2. My desire to learn Welsh is driven by a self loathing fuelled compulsion to be as Welsh as I possibly can be. It sets unrealistic goals that can never be achieved and it makes me miserable.
3.My drive to learn Norsk is fuelled by a compulsion to be as Viking as possible - which is daft because apart from loving Vikings and their culture I'm not one (outside of my mind) - and again leads to me being miserable.
So why German?
- quite a bit of what I learnt at school stuck so it's familiar to me.
- I have no desire to be perfect at it.
- I have a member of my family that is fluent and has offered to help me learn.
- I want to understand Rammstein lyrics.
And,this is the most important bit,
It's was my gut decision.
Under no pressure to pick one, my "gut" chose German.
For the first time in years (and I mean years) I am completely at ease with that choice.
I've done it.
It can be done.
Obsessive compulsions can be beaten.
Never give up.
Monday, 19 August 2013
What if the real victory over this is to stop?

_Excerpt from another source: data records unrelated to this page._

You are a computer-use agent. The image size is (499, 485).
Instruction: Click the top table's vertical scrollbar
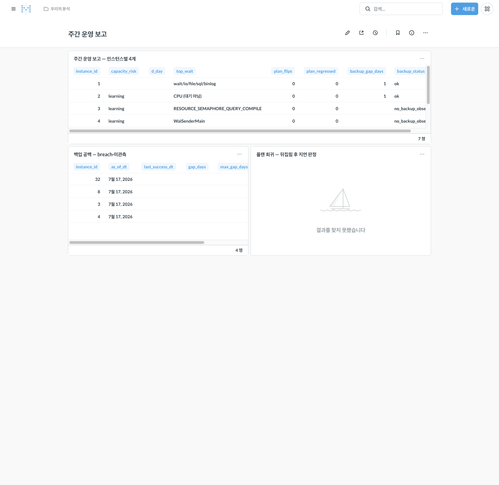click(428, 85)
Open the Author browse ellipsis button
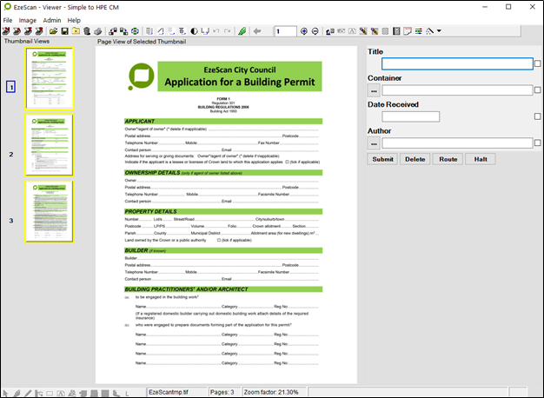Image resolution: width=544 pixels, height=398 pixels. (374, 143)

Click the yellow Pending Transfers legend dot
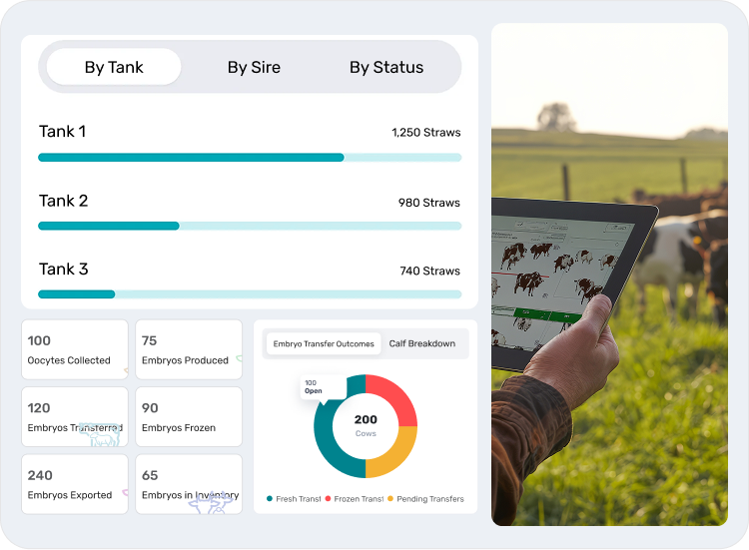[x=391, y=499]
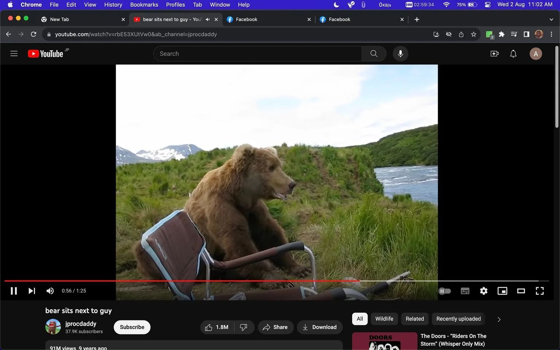The image size is (560, 350).
Task: Open YouTube Settings gear in the player
Action: pos(483,291)
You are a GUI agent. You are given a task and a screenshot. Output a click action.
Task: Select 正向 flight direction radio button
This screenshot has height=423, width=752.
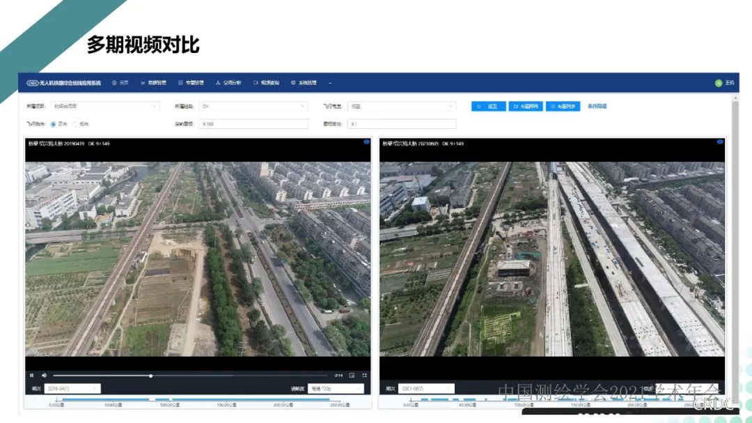coord(54,124)
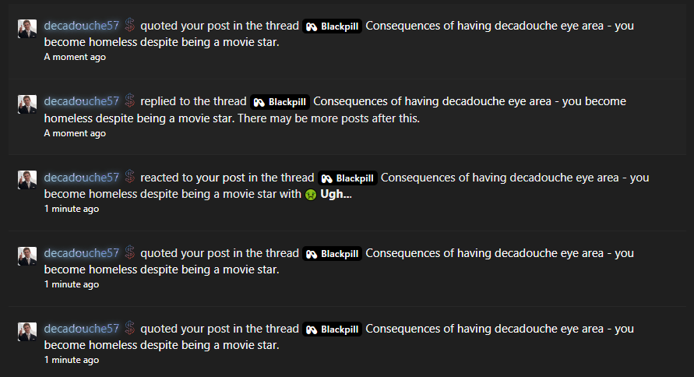Click the dollar icon in the bottom notification
694x377 pixels.
click(129, 329)
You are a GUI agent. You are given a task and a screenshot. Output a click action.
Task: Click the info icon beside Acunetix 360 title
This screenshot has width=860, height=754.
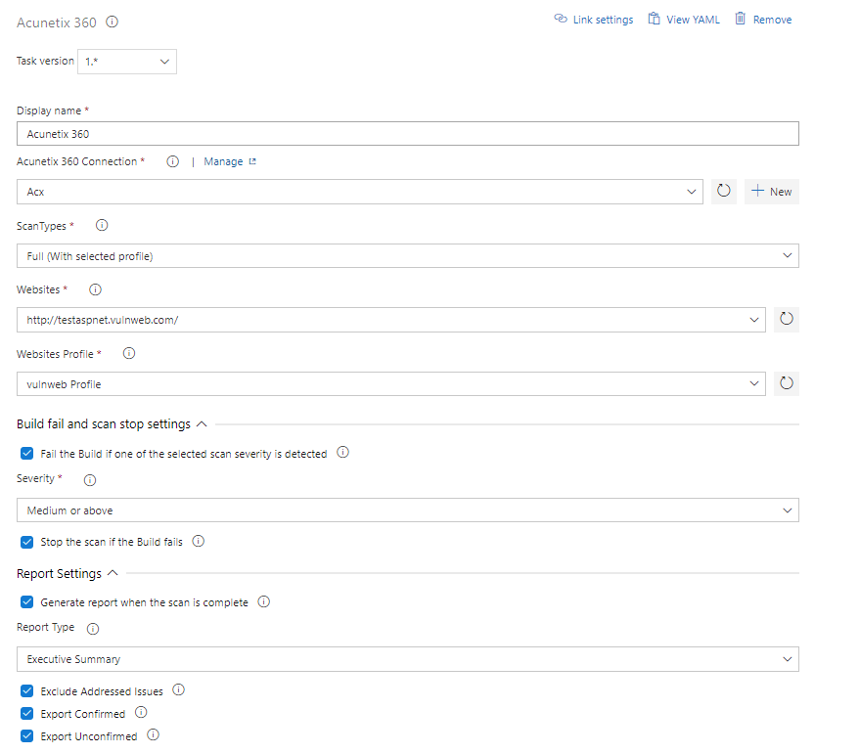tap(112, 22)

To stop making a concerted effort to learn a language and just forget about it?
Maybe the whole drive to learn a language is a compulsion?

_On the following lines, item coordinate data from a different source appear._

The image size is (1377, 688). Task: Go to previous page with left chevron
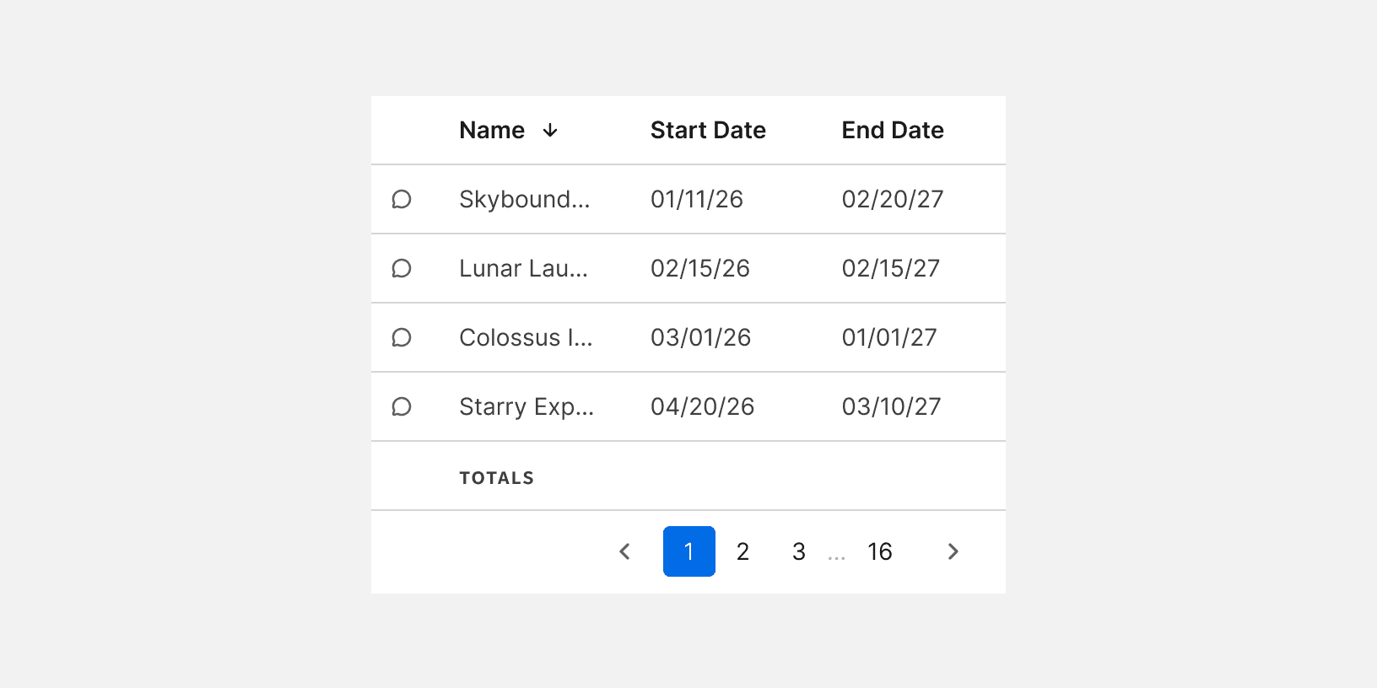pyautogui.click(x=624, y=551)
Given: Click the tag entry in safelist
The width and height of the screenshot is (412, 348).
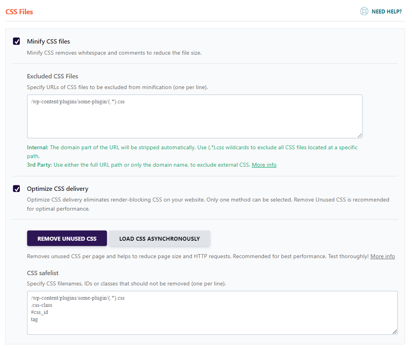Looking at the screenshot, I should [34, 319].
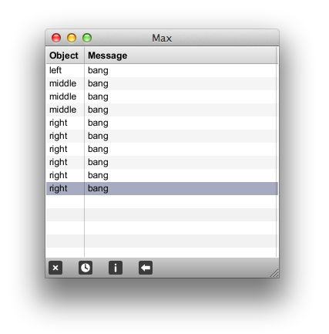Image resolution: width=329 pixels, height=334 pixels.
Task: Select the first "right" bang row
Action: (162, 123)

I can link at least two of my drives to OCD faulty thinking in part.
One I can't.
This casts some doubt on the what if.
And creates a bit of an never ending vicious cycle.
And if none of it's fun, because of this cycle, should I keep doing it?
Would stopping be letting the OCD win or would carrying on feed it?
These are questions I need to find an answer for.
Wish me luck.
Thursday, 15 August 2013
I thought I had cracked my language learning OCD cycle last week and, whilst I had made progress, I'd not quite cracked it.
But I think I have now.
Which language I'm learning isn't the issue, it's the feeling that I have to be learning one.
I do want to learn a language.
But I shouldn't feel that I have to be, or that I should be able to do it perfectly.
That's what the problem is.
So what do I do?
Well I go back to being happy with the fact that it's taken me 7 years to complete the first 7 instalments of a beginners course of SaySomethingInWelsh (excellent course by the way) and crack on with learning it be wise it's really the one that I wish I could speak fluently.
But every now and then, if I fancy having a break and dabbling German, Norsk or anything then I will - without having to ditch any other option.
You might think this sounds simple.
For you maybe it is( I hope it is).
For me, it's not and I might no succeed but I'm going to try.
Having a healthy goal is a big help.
So here it goes.
Lesson 8 of SSIW here I come :-)
Thursday, 27 June 2013
The good people who made great sacrifices during both world wars would probably not approve of the way modern Great Britain is. But they would also not agree with you not attending church, the language you use when expressing your distress,your choice of clothes or the music you listen to. Oh, and the list of things you couldn't say in public was a damn site longer that it is now.
Before you use the past to add weight to your political standpoint get the facts straight!